What the exercise asks
In the records below, the line with "Task: Click the offset field showing -31.873" and every line after it must be written out exactly; no pictures belong in the result.
═════ Supplied records ═════
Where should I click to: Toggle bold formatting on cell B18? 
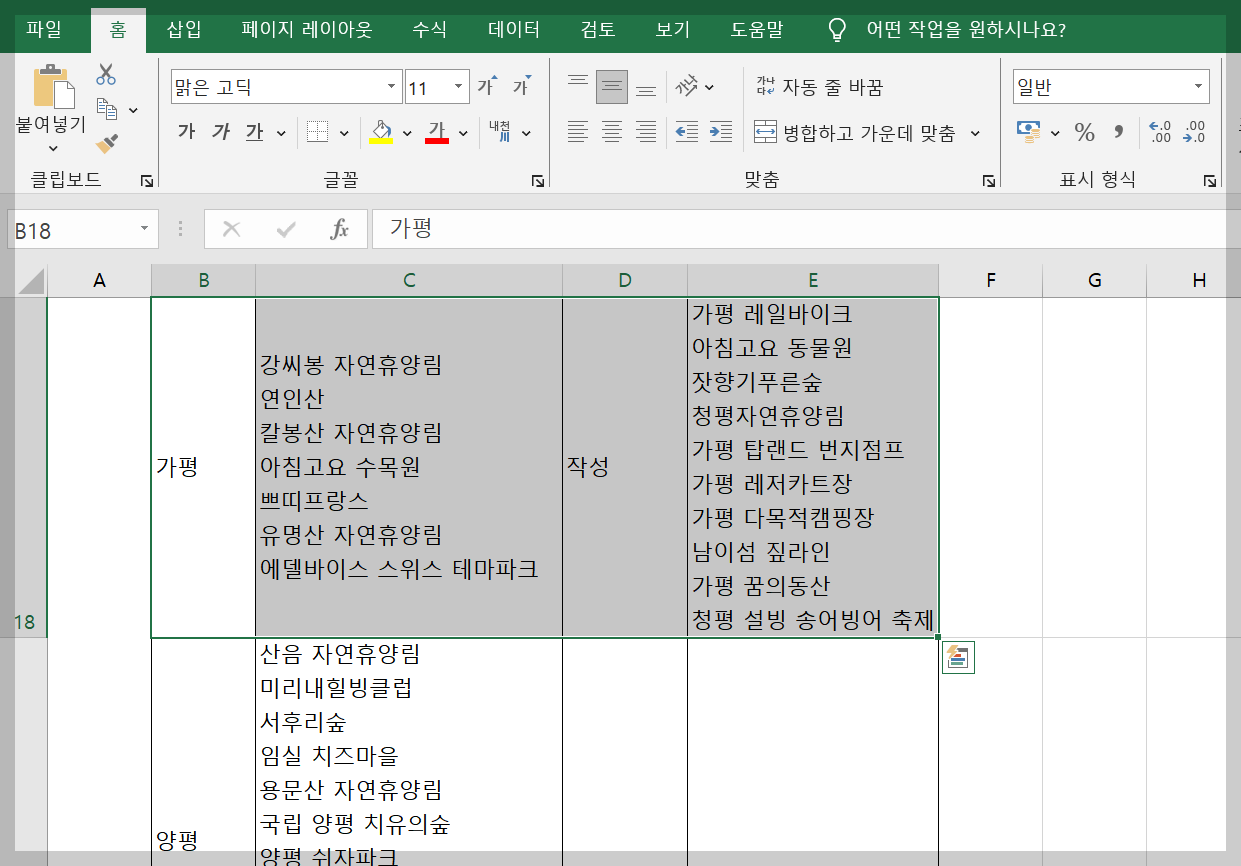(x=184, y=131)
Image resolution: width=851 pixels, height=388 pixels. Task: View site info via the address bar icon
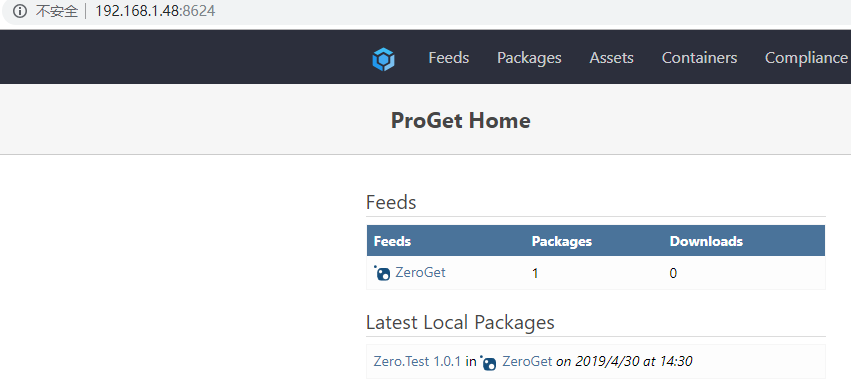point(20,11)
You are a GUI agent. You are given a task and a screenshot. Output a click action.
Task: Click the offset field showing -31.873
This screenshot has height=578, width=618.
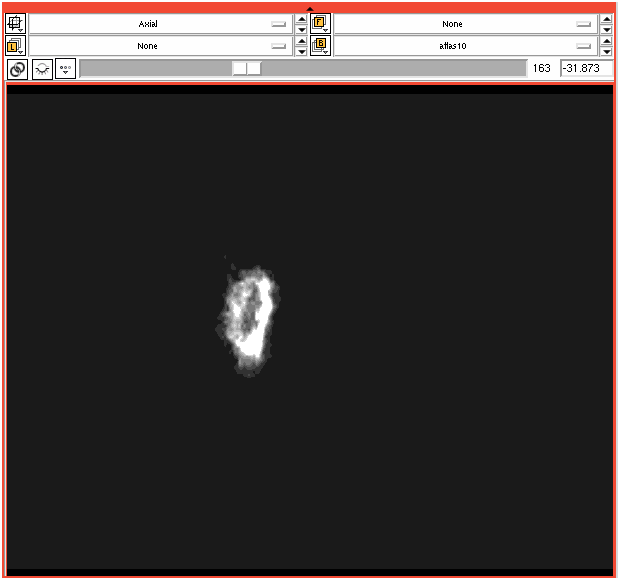pyautogui.click(x=584, y=68)
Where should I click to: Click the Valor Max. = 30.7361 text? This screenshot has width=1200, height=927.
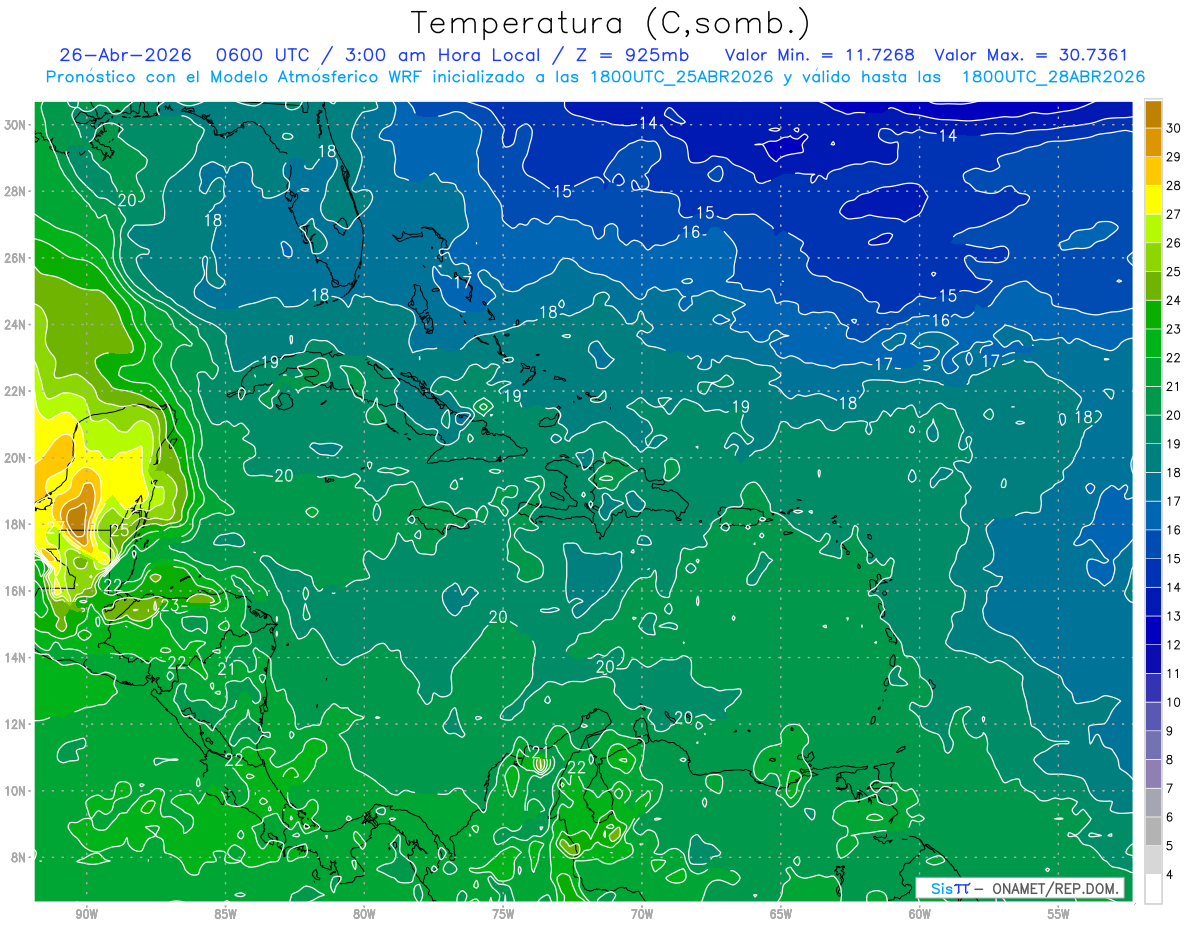(1031, 55)
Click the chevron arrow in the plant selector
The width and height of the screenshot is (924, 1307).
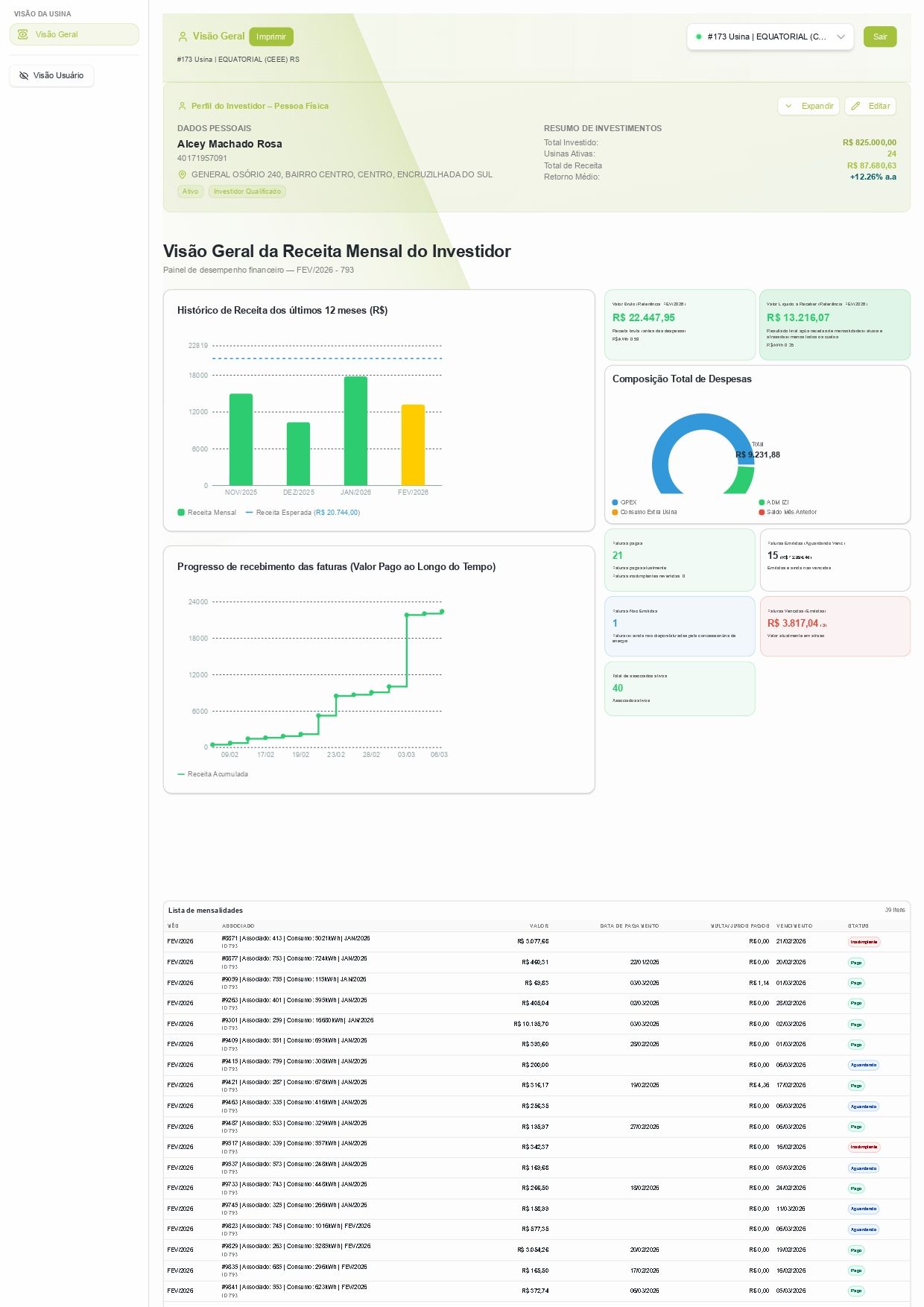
═════
Response area
Task: Click the offset field showing -31.873
This screenshot has height=578, width=618.
pyautogui.click(x=584, y=68)
Where should I click to: Click the Valor Max. = 30.7361 text? This screenshot has width=1200, height=927.
(1031, 55)
Click the chevron arrow in the plant selector
The width and height of the screenshot is (924, 1307).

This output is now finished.